Work task: Two lines in the data below mark the range: the one with "1662x937 pixels." and the one with "Click the calendar icon in the date field". Return both, along with every line between them, exactly.

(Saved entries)
● ● ● ●

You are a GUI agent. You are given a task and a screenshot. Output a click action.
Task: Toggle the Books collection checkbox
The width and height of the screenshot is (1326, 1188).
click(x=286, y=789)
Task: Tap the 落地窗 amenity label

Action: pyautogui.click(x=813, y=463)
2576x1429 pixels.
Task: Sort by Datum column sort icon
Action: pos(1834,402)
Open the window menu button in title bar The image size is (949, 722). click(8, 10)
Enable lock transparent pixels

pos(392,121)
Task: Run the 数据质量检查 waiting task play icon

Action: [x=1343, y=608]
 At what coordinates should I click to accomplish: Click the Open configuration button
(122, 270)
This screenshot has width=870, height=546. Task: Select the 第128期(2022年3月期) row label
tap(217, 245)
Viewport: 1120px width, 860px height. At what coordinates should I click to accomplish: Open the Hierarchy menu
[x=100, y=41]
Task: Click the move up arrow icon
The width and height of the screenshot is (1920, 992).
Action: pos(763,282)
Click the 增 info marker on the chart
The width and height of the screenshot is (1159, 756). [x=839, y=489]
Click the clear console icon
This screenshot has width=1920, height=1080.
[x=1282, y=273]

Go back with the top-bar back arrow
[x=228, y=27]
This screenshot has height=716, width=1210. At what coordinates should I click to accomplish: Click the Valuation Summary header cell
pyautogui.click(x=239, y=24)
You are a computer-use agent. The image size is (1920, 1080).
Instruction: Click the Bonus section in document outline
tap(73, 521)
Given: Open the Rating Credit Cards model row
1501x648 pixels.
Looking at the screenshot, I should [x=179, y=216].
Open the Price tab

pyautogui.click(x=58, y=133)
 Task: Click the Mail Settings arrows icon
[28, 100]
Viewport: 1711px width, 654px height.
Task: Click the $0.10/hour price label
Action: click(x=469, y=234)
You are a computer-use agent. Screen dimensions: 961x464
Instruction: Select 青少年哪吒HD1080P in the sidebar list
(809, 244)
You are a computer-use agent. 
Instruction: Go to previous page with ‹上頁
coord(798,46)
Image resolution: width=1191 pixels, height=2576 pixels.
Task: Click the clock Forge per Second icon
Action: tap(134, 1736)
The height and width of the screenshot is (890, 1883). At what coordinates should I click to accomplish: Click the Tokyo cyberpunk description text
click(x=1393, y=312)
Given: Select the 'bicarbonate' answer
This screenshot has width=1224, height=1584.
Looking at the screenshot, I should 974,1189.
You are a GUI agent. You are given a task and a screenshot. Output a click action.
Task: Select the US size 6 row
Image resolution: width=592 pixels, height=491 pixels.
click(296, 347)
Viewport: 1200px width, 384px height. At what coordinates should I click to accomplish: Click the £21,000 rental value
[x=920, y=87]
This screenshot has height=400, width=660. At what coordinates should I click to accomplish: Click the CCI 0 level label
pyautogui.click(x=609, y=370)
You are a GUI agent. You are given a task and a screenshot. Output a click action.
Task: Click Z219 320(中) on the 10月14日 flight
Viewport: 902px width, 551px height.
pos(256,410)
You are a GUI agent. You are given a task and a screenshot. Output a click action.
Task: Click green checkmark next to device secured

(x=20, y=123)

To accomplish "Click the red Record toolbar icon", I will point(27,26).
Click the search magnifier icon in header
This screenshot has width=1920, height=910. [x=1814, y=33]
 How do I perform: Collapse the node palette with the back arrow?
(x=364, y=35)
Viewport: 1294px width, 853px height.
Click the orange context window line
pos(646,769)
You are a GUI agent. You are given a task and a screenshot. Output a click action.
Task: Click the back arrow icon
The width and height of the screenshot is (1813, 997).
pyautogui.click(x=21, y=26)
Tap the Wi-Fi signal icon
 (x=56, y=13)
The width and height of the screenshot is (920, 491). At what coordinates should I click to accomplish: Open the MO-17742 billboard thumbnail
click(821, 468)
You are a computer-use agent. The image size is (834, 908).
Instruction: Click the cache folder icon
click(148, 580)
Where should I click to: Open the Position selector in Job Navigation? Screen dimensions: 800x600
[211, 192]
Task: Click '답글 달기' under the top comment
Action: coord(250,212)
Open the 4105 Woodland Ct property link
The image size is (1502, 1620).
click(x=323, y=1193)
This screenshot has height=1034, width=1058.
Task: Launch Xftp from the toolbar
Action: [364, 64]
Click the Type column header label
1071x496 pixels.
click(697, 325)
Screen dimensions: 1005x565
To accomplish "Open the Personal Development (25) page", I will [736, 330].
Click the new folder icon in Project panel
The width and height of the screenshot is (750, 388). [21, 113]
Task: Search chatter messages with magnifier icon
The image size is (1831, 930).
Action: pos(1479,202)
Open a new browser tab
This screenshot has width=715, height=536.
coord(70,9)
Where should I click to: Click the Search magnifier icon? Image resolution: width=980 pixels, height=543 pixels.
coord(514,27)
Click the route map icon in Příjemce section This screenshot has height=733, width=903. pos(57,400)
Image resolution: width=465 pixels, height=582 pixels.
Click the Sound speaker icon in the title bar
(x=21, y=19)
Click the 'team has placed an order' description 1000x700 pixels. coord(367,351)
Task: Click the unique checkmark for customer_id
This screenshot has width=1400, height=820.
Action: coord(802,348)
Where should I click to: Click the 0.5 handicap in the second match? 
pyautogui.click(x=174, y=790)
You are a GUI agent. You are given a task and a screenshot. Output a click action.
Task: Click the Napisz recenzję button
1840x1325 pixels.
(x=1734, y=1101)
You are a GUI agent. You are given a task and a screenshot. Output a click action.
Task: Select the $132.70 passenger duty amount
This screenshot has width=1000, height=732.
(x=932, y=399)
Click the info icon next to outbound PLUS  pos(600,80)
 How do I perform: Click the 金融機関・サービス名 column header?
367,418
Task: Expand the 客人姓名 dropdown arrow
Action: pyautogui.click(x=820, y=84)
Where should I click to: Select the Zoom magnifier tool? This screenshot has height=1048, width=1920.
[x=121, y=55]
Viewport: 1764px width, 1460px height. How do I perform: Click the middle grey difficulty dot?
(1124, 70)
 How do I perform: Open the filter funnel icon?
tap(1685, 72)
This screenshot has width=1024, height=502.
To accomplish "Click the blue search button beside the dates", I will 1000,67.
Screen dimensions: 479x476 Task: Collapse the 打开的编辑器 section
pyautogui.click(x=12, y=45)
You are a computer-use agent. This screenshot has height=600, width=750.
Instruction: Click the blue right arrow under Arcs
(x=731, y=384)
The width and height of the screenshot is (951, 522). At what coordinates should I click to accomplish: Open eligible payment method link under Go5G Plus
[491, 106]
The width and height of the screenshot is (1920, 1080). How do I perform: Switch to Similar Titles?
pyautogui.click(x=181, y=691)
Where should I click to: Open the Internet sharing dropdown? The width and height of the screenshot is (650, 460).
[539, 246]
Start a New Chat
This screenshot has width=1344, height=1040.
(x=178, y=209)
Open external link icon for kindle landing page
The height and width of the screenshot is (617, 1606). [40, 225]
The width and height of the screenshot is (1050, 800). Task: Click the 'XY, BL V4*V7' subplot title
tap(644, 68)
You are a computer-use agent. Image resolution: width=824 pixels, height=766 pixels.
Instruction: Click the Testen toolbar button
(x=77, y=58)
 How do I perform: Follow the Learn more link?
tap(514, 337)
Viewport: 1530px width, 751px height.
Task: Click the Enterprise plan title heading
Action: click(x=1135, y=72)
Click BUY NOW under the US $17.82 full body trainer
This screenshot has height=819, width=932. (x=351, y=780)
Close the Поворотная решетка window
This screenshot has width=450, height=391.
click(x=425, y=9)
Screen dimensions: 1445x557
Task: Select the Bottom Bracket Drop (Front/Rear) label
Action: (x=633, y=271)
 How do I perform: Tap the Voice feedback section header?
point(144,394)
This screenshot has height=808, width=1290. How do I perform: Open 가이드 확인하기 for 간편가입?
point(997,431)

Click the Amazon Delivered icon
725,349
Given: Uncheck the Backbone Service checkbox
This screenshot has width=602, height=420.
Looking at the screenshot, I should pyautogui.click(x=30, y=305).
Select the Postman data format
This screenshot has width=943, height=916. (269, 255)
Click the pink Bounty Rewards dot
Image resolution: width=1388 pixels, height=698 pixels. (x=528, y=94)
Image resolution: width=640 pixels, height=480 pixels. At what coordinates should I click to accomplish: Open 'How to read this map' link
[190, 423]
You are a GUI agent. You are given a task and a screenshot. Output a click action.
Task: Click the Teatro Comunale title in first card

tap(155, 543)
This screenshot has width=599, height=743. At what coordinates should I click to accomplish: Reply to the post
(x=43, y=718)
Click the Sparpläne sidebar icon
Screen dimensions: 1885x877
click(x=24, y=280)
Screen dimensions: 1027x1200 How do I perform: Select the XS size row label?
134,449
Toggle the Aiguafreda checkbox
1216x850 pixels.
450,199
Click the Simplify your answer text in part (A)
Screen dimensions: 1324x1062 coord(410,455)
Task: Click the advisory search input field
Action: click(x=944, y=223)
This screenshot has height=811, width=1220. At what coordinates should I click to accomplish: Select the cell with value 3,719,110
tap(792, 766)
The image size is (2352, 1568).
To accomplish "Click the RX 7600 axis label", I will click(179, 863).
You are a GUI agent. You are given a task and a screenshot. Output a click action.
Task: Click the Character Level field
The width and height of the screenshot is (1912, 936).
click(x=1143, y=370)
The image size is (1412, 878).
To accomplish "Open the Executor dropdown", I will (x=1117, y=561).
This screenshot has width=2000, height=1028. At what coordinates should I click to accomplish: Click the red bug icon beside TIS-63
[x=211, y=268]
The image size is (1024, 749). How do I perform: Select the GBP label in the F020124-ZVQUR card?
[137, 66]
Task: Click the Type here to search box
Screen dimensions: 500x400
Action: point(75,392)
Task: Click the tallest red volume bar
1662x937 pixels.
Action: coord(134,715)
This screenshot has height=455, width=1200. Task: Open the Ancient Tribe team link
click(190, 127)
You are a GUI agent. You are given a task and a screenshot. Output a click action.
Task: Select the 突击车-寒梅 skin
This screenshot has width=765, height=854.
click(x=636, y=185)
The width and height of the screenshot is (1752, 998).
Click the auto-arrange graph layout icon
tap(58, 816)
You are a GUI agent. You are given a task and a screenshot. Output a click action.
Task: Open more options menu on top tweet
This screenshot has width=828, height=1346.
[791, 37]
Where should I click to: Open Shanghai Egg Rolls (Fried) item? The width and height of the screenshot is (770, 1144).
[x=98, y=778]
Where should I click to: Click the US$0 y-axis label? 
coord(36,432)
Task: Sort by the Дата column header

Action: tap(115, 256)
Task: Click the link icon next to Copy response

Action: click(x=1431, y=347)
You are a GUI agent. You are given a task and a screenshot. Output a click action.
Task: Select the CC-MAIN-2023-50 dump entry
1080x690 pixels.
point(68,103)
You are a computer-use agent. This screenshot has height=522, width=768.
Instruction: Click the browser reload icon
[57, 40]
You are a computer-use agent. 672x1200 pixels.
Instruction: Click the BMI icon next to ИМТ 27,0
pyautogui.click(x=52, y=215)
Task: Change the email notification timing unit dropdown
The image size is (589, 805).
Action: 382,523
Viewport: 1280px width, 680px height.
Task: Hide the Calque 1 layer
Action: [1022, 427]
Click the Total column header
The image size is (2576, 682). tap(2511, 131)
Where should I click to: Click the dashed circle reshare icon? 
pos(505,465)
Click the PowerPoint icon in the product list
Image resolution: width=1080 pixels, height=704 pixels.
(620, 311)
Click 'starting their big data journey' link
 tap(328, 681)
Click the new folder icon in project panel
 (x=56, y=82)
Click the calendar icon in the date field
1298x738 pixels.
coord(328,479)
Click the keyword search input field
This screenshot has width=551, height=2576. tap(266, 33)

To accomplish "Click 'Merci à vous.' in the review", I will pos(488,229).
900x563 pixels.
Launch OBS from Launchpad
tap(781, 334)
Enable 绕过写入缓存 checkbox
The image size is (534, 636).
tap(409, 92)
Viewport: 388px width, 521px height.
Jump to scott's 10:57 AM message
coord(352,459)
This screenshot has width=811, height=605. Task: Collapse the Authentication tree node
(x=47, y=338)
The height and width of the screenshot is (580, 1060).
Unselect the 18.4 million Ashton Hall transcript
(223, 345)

● ● ● ●

The answer:
1662x937 pixels.
Action: coord(134,715)
This screenshot has height=455, width=1200. Task: Open the Ancient Tribe team link
click(190, 127)
You are a GUI agent. You are given a task and a screenshot. Output a click action.
Task: Select the 突击车-寒梅 skin
This screenshot has width=765, height=854.
click(x=636, y=185)
The width and height of the screenshot is (1752, 998).
Click the auto-arrange graph layout icon
tap(58, 816)
You are a GUI agent. You are given a task and a screenshot. Output a click action.
Task: Open more options menu on top tweet
This screenshot has width=828, height=1346.
[791, 37]
Where should I click to: Open Shanghai Egg Rolls (Fried) item? The width and height of the screenshot is (770, 1144).
[x=98, y=778]
Where should I click to: Click the US$0 y-axis label? 
coord(36,432)
Task: Sort by the Дата column header

Action: tap(115, 256)
Task: Click the link icon next to Copy response

Action: click(x=1431, y=347)
You are a GUI agent. You are given a task and a screenshot. Output a click action.
Task: Select the CC-MAIN-2023-50 dump entry
1080x690 pixels.
point(68,103)
You are a computer-use agent. This screenshot has height=522, width=768.
Instruction: Click the browser reload icon
[57, 40]
You are a computer-use agent. 672x1200 pixels.
Instruction: Click the BMI icon next to ИМТ 27,0
pyautogui.click(x=52, y=215)
Task: Change the email notification timing unit dropdown
The image size is (589, 805).
Action: 382,523
Viewport: 1280px width, 680px height.
Task: Hide the Calque 1 layer
Action: [1022, 427]
Click the Total column header
The image size is (2576, 682). tap(2511, 131)
Where should I click to: Click the dashed circle reshare icon? 
pos(505,465)
Click the PowerPoint icon in the product list
Image resolution: width=1080 pixels, height=704 pixels.
(620, 311)
Click 'starting their big data journey' link
 tap(328, 681)
Click the new folder icon in project panel
 (x=56, y=82)
Click the calendar icon in the date field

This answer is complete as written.